**DATA RECORDS**
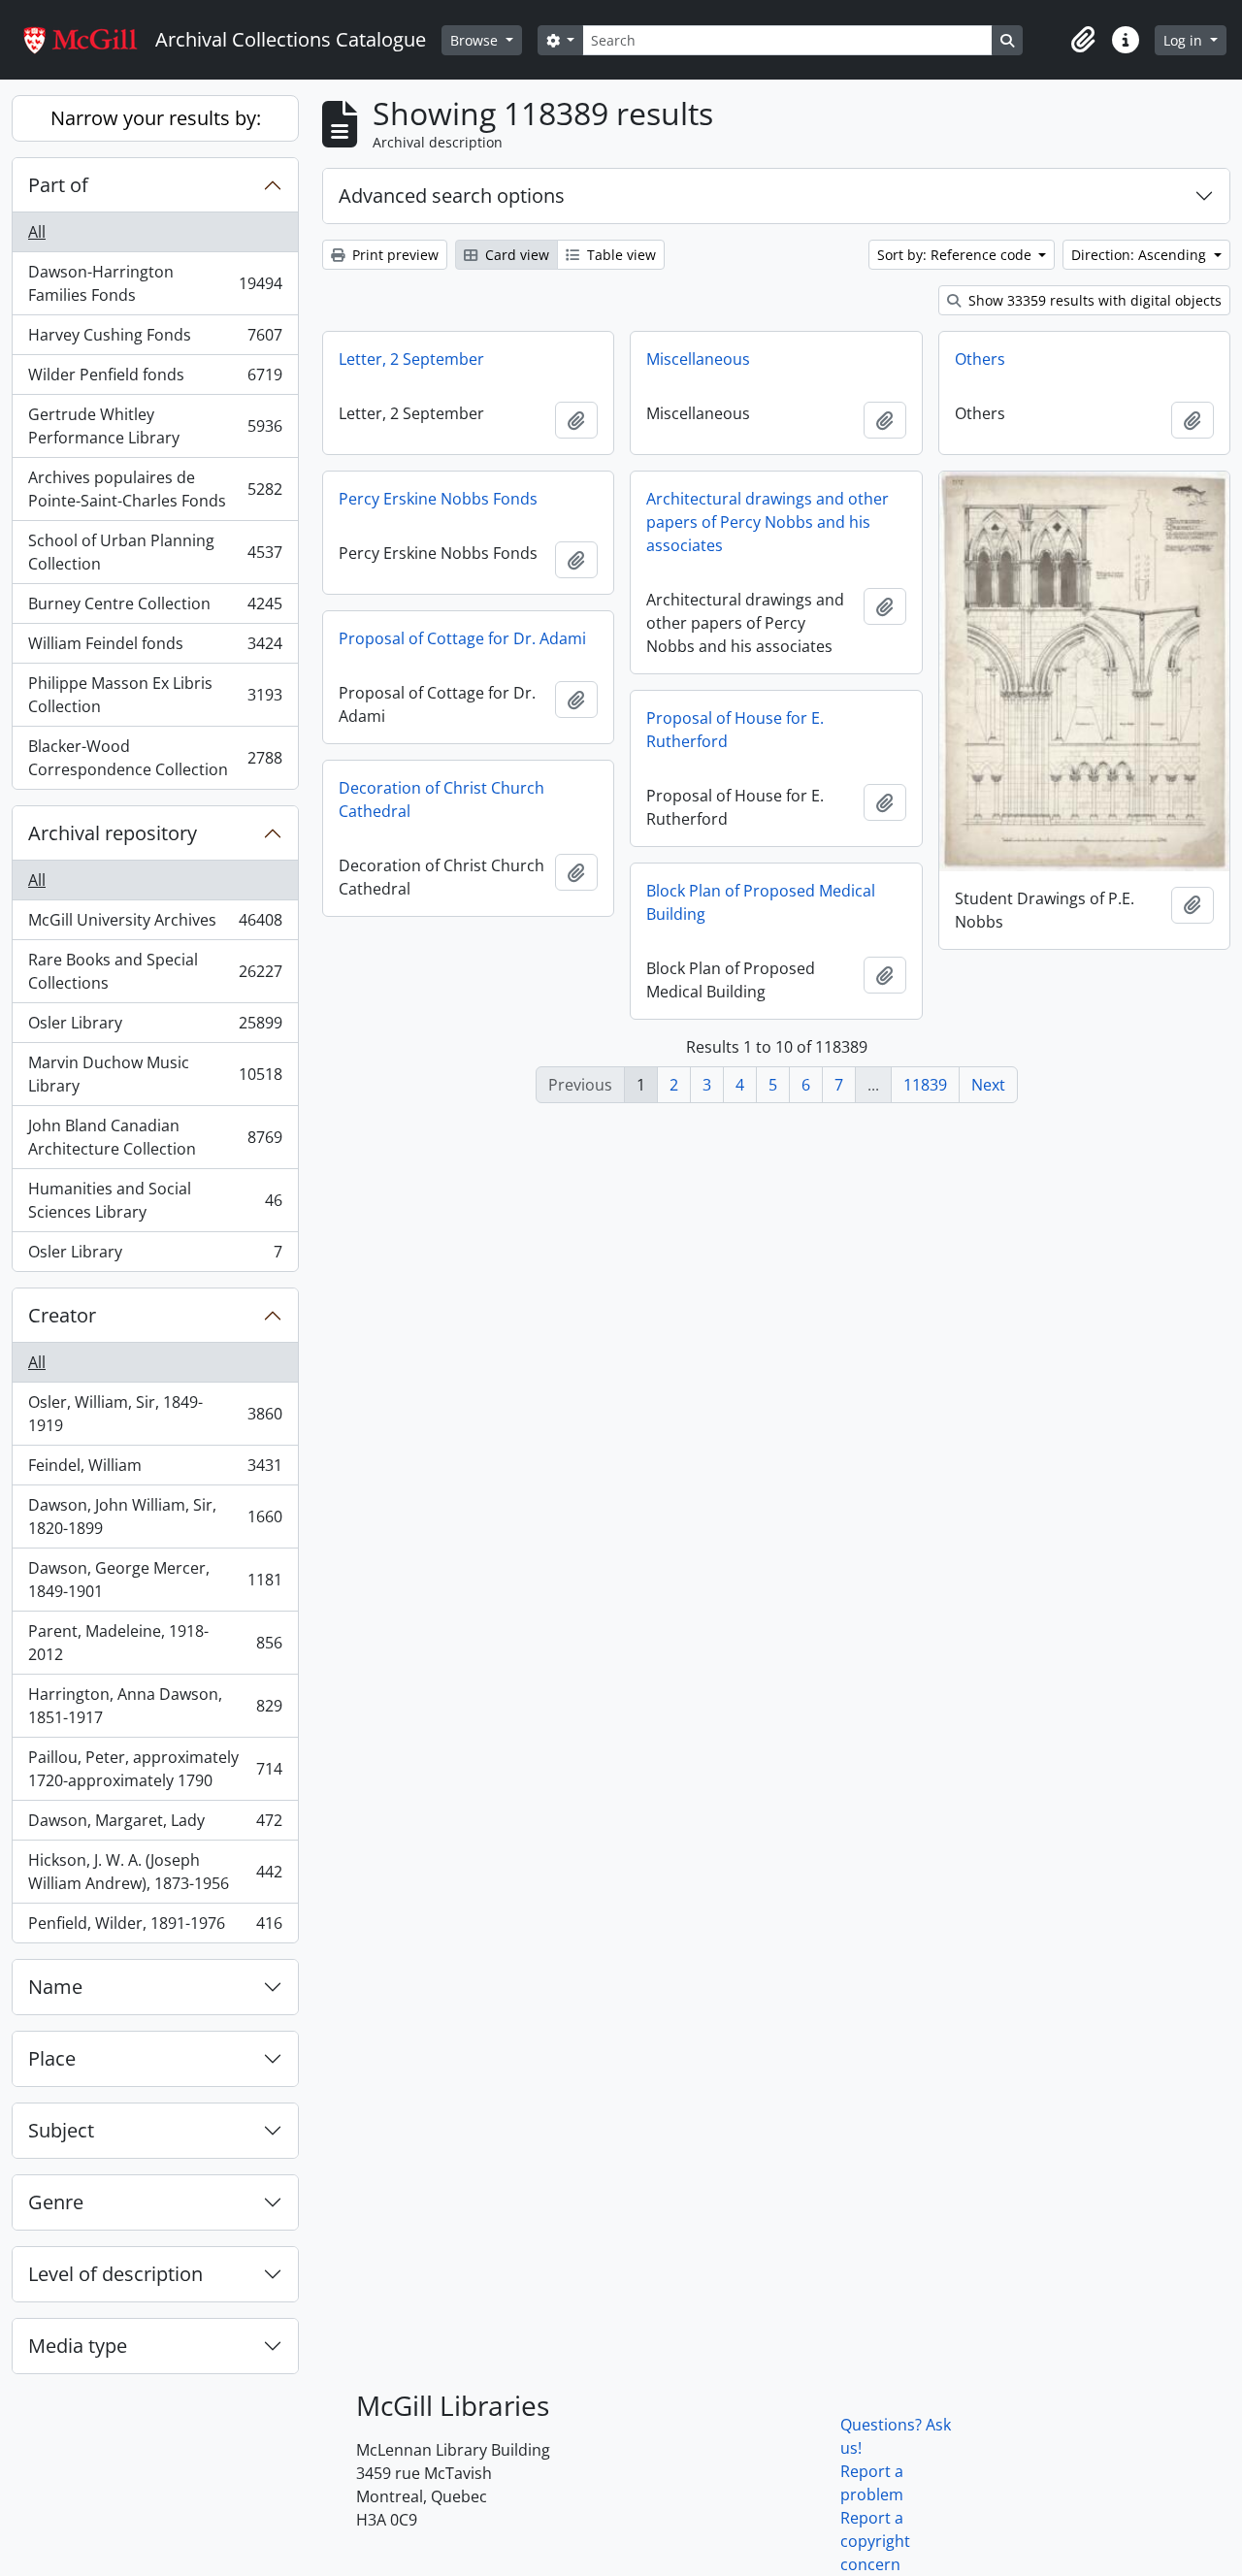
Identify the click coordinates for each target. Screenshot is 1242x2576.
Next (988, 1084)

--

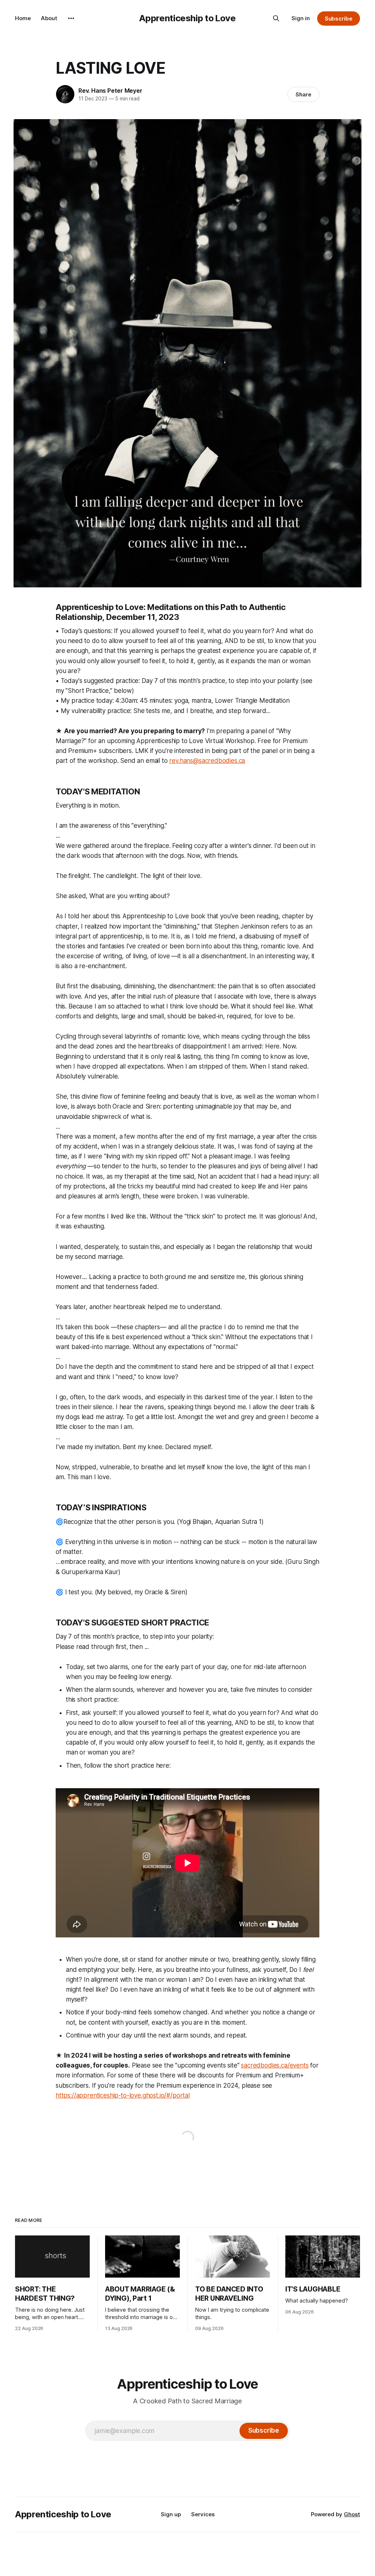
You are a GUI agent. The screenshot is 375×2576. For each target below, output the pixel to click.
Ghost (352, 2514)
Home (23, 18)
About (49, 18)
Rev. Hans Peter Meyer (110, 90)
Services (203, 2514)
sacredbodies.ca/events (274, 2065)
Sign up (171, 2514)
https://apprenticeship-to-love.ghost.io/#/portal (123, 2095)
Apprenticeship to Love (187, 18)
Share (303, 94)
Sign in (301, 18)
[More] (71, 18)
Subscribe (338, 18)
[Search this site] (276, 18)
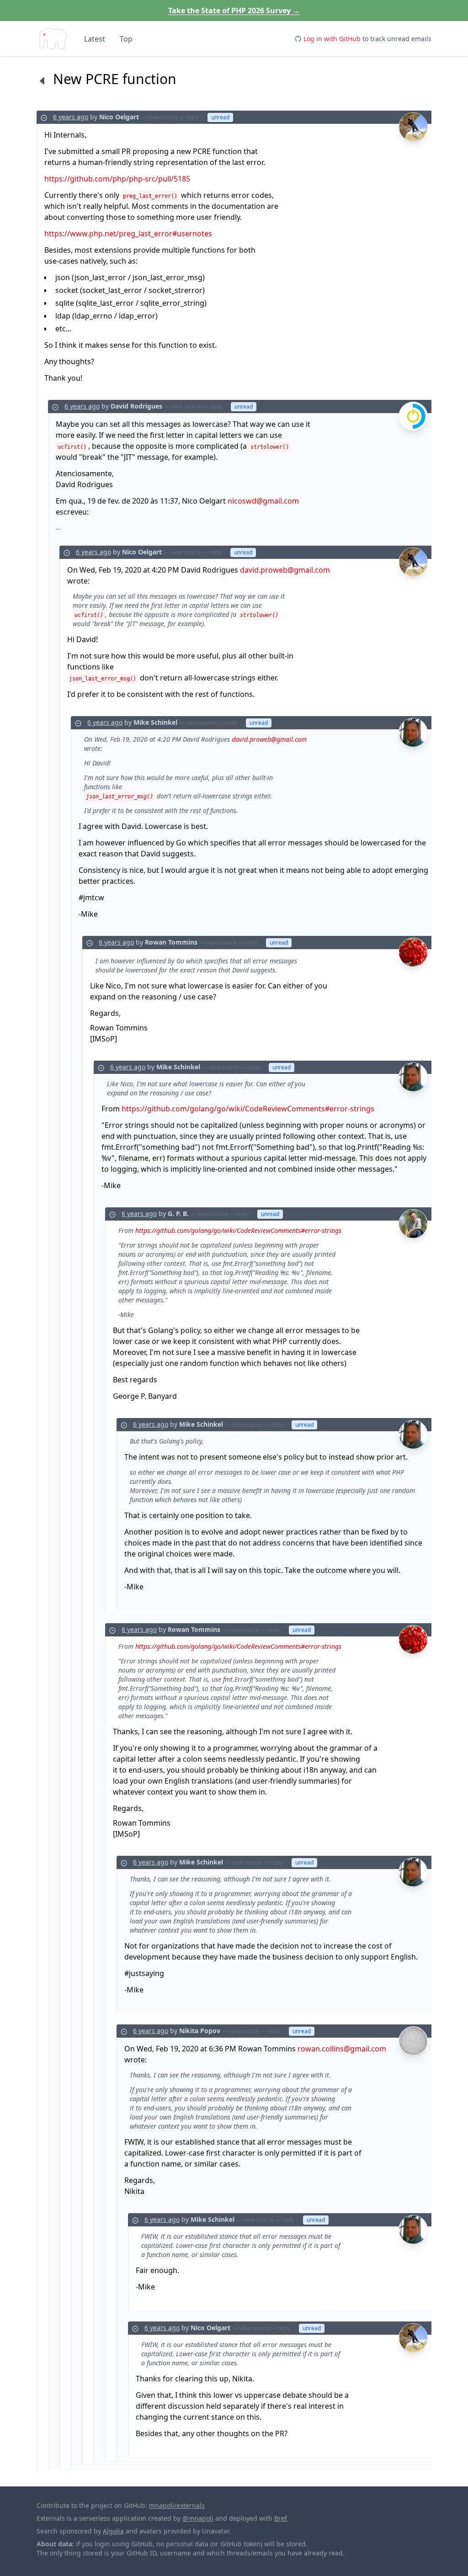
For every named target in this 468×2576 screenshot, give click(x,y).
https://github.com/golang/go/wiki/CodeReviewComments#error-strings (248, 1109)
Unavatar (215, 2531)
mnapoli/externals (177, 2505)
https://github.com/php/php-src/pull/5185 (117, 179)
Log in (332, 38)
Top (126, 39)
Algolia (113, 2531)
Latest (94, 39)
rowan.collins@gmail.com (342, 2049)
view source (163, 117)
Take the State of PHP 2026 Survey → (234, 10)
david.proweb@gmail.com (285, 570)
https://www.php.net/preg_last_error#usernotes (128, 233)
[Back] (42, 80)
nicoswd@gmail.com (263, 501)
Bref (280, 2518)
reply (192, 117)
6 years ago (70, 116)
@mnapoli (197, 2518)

**TASK TO CARRY OUT**
The required output is every line above from the one with "Identify the click" down to the one with "Next (988, 1084)", restated word for word, ends included.

**EXPECTED ANSWER**
Identify the click coordinates for each target. Screenshot is 1242x2576.
Next (988, 1084)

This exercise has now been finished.